Roberto Gamito
19.01.21
Ontem, isto é, no ano passado, era possível beber uma imperial sem complicações de maior. Tenho saudades desses tempos em que o espectro da baboseira ia muito além da política e da pandemia. Hoje, isto é, um dia qualquer, sinto essa ausência como quem carpe a morte de um familiar.

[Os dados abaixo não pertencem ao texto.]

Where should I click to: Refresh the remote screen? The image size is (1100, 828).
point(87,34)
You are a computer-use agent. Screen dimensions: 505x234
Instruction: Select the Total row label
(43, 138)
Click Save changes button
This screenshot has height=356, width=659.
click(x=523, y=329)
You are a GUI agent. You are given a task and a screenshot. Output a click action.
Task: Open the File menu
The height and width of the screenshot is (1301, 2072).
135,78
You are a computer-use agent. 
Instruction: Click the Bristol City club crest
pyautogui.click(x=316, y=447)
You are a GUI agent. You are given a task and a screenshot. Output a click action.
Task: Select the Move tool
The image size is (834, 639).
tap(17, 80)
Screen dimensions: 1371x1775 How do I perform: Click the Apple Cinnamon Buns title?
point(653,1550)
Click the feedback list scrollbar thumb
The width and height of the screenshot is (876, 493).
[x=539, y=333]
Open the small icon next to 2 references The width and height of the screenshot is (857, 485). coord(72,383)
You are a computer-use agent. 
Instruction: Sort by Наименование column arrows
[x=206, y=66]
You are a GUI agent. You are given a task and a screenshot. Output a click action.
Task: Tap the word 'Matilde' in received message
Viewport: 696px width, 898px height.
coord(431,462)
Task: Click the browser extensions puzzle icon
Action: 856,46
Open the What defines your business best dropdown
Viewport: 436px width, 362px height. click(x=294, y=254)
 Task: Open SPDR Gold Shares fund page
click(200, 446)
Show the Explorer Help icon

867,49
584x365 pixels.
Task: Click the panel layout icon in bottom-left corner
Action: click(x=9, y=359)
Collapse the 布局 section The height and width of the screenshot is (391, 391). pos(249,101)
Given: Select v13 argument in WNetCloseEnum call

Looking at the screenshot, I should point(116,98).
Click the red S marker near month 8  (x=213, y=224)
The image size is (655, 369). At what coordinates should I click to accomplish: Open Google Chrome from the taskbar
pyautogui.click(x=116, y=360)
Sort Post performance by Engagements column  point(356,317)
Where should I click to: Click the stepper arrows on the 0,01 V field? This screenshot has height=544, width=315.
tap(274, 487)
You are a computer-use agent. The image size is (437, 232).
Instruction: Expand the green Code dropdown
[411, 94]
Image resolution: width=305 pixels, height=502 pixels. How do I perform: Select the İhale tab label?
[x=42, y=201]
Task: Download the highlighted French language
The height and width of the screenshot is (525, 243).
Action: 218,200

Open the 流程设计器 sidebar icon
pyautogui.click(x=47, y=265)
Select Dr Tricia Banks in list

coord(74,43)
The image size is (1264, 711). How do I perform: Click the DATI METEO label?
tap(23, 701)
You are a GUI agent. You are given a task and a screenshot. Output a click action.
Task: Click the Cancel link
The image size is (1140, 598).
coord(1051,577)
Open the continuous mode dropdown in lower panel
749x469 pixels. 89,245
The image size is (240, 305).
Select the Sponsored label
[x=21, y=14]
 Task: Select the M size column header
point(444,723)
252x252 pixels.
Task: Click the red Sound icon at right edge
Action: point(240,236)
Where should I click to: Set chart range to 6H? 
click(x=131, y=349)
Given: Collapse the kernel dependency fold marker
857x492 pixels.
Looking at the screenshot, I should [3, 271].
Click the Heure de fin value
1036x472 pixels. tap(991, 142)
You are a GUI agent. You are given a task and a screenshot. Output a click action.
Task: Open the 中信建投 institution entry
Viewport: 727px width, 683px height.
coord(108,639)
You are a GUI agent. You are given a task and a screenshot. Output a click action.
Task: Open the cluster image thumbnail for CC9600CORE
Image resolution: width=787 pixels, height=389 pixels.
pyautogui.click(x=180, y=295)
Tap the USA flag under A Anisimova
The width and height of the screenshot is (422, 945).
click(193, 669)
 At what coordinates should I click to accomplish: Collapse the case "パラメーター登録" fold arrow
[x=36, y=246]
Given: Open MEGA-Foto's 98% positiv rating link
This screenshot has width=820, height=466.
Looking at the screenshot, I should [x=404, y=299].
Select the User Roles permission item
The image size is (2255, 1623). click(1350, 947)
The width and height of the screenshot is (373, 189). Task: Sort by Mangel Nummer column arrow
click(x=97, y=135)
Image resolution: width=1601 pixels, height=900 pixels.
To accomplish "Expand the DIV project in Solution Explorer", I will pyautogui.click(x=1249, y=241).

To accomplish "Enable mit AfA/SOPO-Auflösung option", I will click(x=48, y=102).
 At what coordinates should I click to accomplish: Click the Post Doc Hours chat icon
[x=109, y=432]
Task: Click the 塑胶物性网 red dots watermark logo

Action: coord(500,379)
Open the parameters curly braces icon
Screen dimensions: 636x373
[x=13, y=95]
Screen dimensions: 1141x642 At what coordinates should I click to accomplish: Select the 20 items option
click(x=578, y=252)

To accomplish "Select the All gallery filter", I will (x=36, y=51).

Rodeado de um enxame de maltrapilhos e engravatados, o taberneiro ia servindo imperiais, bifanas e amendoins de olho fechado, qual relojoeiro do boato. Tenho simpatia pelos taberneiros. São pessoas com conhecimento para fabricar uma bomba atómica com os restos dos petiscos enquanto palitam os dentes. E isso merece uma estátua. Após vários anos atrás do balcão, que é como quem diz, quando já tomaram o pulso à atmosfera da taberna, bailam graciosamente entre a máquina de café, uma questão de política externa e o facto de o António dos Caracóis ter voltado para a mulher, a qual, segundo as más-línguas, é a furgoneta da vila. Ao início, como se fizesse parte de um ritual, o recém-chegado à taberna é merecedor de um bom-dia. Com o tempo, a relação evoluirá para um “onde é que tens andado, meu cabrão?” Bons dias personalizados, imperiais como deve ser, um pires de amendoins e por momentos o homem, outrora esfalfado, existencialmentne esfrangalhado, quase fareja a felicidade. Não podemos desejar muito mais que isto.
Realizados todos estes trâmites destinados ao estreitamento de laços entre a fauna da taberna, recuperam-se temas antigos e os convivas entregam-se à filosofia das minudências num tom exaltado, próprio dos apaixonados. Espero ansiosamente para que estes tempos áureos regressem.